This is the mail archive of the
mailing list for the GCC project.
Re: Serious performance regression -- some tree optimizer questions
- From: Ulrich Weigand <Ulrich dot Weigand at de dot ibm dot com>
- To: Zdenek Dvorak <rakdver at atrey dot karlin dot mff dot cuni dot cz>
- Cc: Zdenek Dvorak <dvorakz at suse dot de>, gcc at gcc dot gnu dot org, Michael Matz <matz at suse dot de>
- Date: Wed, 12 Jan 2005 19:12:45 +0100
- Subject: Re: Serious performance regression -- some tree optimizer questions
Zdenek Dvorak <email@example.com> wrote on 01/03/2005
> > I've added a hack to get_computation_at to *also* call
> > strip_offset (just like get_computation_cost_at now does
> > when patch #7 is applied), and now I'm getting good code ...
> this is a bit dangerous -- I am fairly sure that strip_offset is
> sometimes wrong. This is OK in the current use (when it is used just
> inside the heuristics to choose the right candidates), but using it
> for code generation would almost surely lead to misscompilations.
> I will try to come up with some solution for the problem.
There was one last IV selection problem w.r.t. to the IV used for
the comparison at the end of the loop; may_eliminate_iv did not
allow an unsigned candidate to be used instead of the orignal
(signed) variable. Therefore, IV selection chose a candidate
incremented at the end of the loop instead of one incremented
before the exit test; this caused a new basic block to be
inserted, which in turn prevented some subsequent optimizations.

========

#### GOAL 1
Return the entries verbatim, beginning with the line that contains "BURNT TOAST LIFE (721, 83)" and continuing to the last entry. Omit the pictures.
#### GOAL 2
Continue the mailing-list message about the GCC tree optimizer performance regression from its final sentence.
The entries that follow the message are unrelated to it.

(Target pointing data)
========

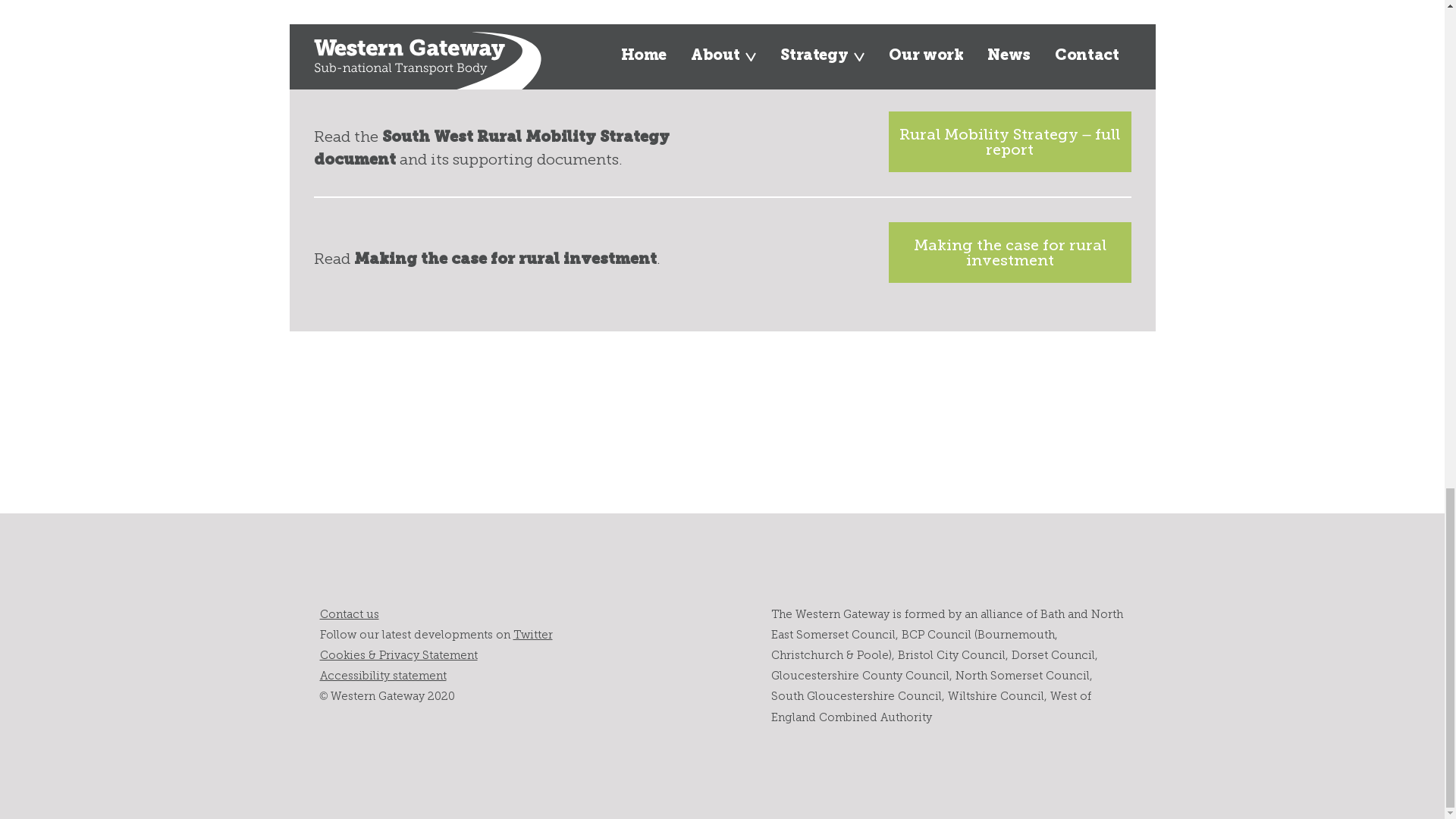
Making the case for rural investment (1009, 251)
Accessibility statement (383, 675)
Contact us (349, 613)
Twitter (531, 634)
Given the description of an element on the screen output the (x, y) to click on. 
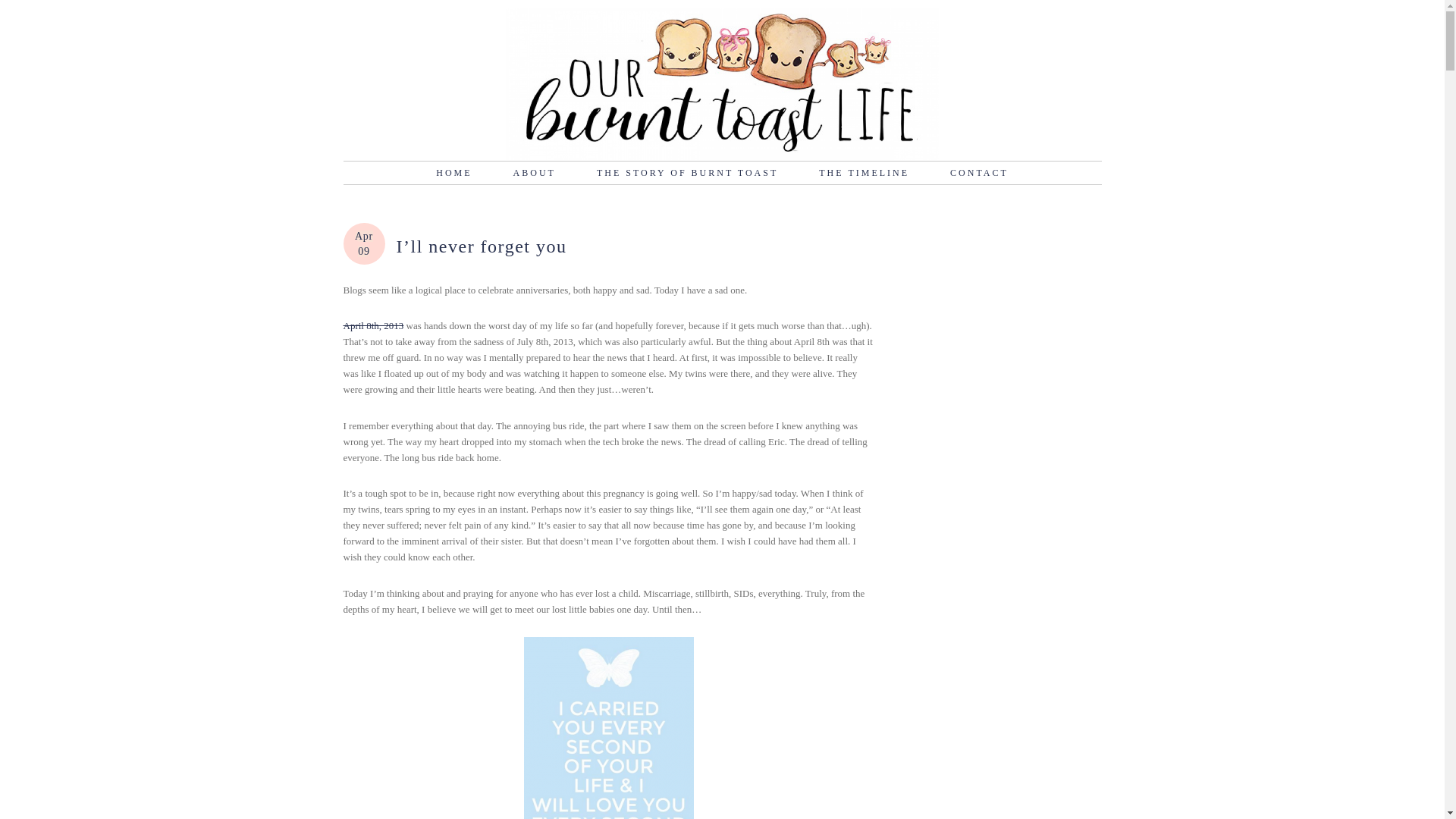
BURNT TOAST LIFE (721, 83)
THE TIMELINE (863, 172)
ABOUT (534, 172)
THE STORY OF BURNT TOAST (687, 172)
April 8th, 2013 (372, 325)
CONTACT (978, 172)
HOME (453, 172)
Given the description of an element on the screen output the (x, y) to click on. 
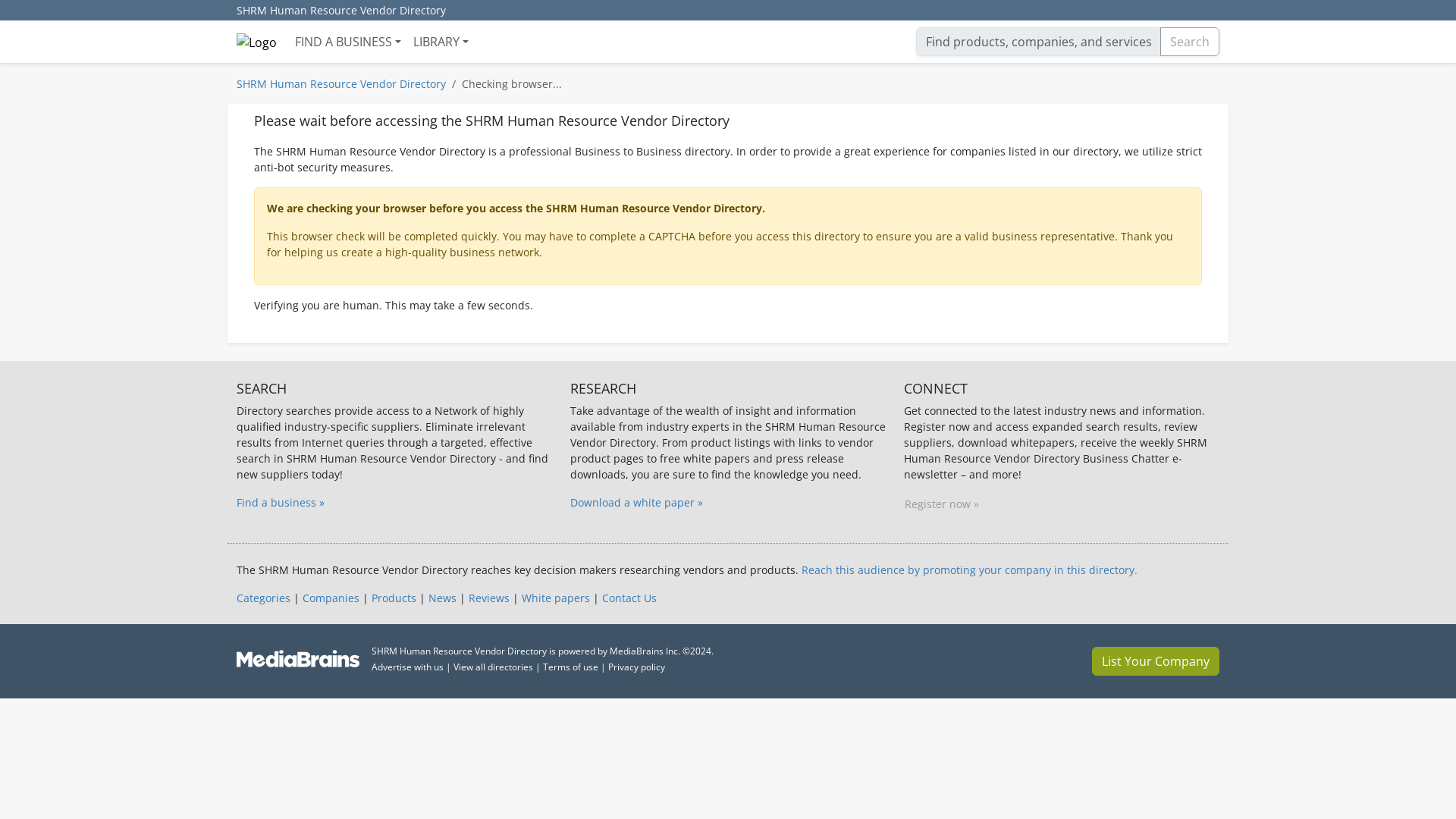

========

#### EXERCISE RESULT 1
BURNT TOAST LIFE (721, 83)
THE TIMELINE (863, 172)
ABOUT (534, 172)
THE STORY OF BURNT TOAST (687, 172)
April 8th, 2013 (372, 325)
CONTACT (978, 172)
HOME (453, 172)
Given the description of an element on the screen output the (x, y) to click on. 

#### EXERCISE RESULT 2
The patch #3 from your mail, however, together with a change to
may_eliminate_iv to actually pass the OEP_IGNORE_SIGNEDNESS flag
to operand_equal_p, fixes this problem.
I'm now running a current CVS head together with the following
your patch #3 (introduces OEP_IGNORE_SIGNEDNESS)
my hack to use OEP_IGNORE_SIGNEDNESS in may_eliminate_iv
your patch #7 (introduces strip_offset)
my hack to use strip_offset in get_computation_at
your latest IV sign-extension patch
This compiler now generates absolutely perfect code for the mgrid
hot spot on 64-bit s390x; I couldn't write better assembler by hand ;-)
Together with Dan Berlin's value handle backsubstituon patch I'm
also getting perfect code on 31-bit s390.
I haven't looked at other test cases yet, but I'd assume the ivopt
changes significantly benefit other code as well ...
Do you think it will be possible to still get some/most of these
changes into 4.0?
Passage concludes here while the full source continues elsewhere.